Peginterferon-ribavirin safe, effective for children with HCV

Last Updated: 2008-03-06 13:56:54 -0400 (Reuters Health)

NEW YORK (Reuters Health) - Treatment with pegylated interferon alfa-2b (PEG-IFN-alpha-2b) plus ribavirin results in virologic control in children with chronic hepatitis C virus (HCV) infection and is "reasonably well-tolerated," a Spanish team reports in the February issue of The Pediatric Infectious Disease Journal.

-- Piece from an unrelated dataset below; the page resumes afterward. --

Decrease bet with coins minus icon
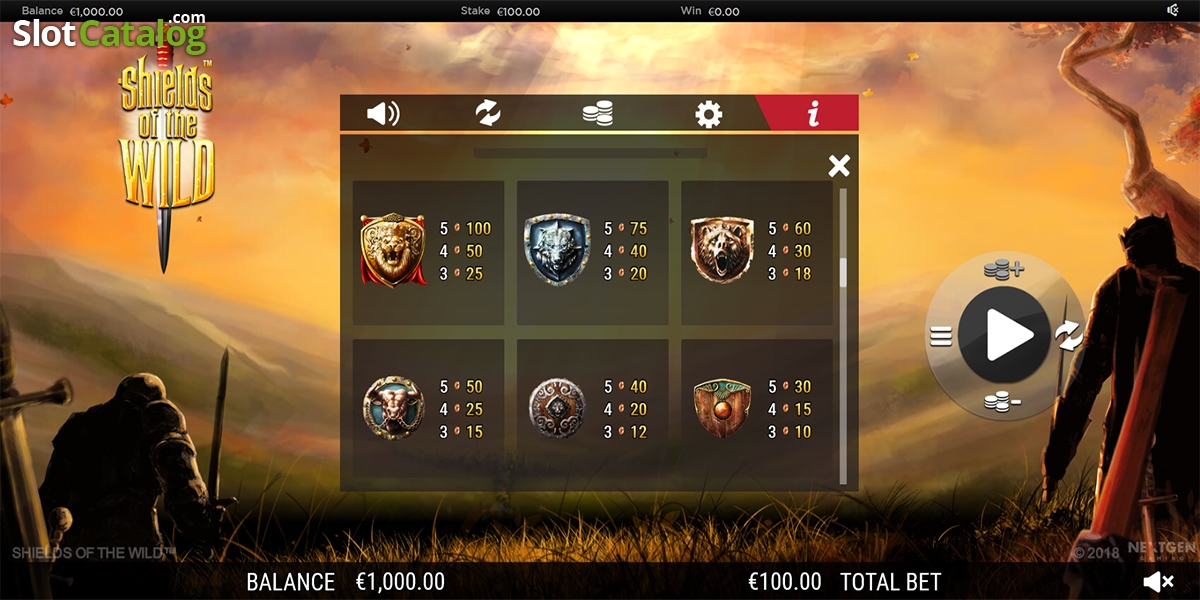 [1002, 402]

Investigators at Children's University Hospital "La Paz" in Madrid, Spain, studied 30 children between 3 and 16 years of age with detectable hepatitis C virus (HCV) RNA, elevated alanine aminotransferase values and disease duration of more than 3 years.

Children received PEG-IFN-alpha-2b, 1.0 mcg/kg weekly, plus ribavirin, 15 mg/kg daily. Children with HCV genotype 2/3 received 24 weeks of treatment. Those with genotype 1/4 received 48 weeks of combination therapy.

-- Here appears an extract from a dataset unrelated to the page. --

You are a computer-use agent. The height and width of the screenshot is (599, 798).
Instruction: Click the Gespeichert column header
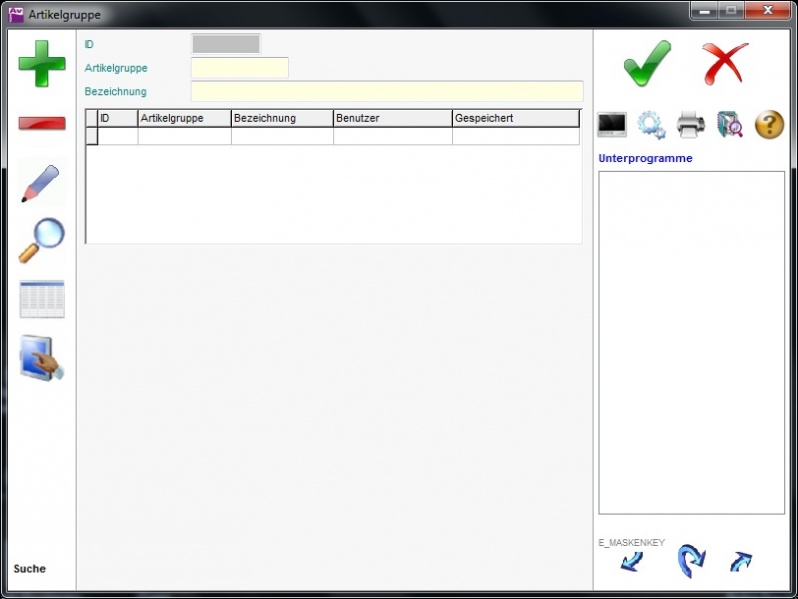[515, 118]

Sustained virologic response occurred in 50% of children, Dr. Paloma Jara and colleagues report. After 12 weeks of treatment, 52% of patients were HCV RNA negative and 72% had a more than 2 log10 decrease in viral load over baseline.

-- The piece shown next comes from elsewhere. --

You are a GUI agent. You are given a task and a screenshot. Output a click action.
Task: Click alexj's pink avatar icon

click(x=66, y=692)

Treatment had to be discontinued in three patients because of adverse events. Severe neutropenia that required a reduction in dose of PEG-IFN-alpha-2b occurred in 23% of patients. No patient required a reduction in dose of ribavirin.

The investigators conclude that the combination of ribavirin and PEG-IFN-alpha-2b is effective for children with chronic HCV infection and results in a sustained viral response in the majority of patients treated. Viral response at 12 weeks is a predictor of future response.

The combination is "reasonably well tolerated, with no unexpected or permanent adverse effects" the investigators note. The rate of adverse effects was similar to that of INF-alpha alone.

Studies are now needed to determine the optimum combination treatment regimen for children with chronic HCV infection, Dr. Jara's team concludes.

Pediatr Infect Dis J 2008;27:142-148.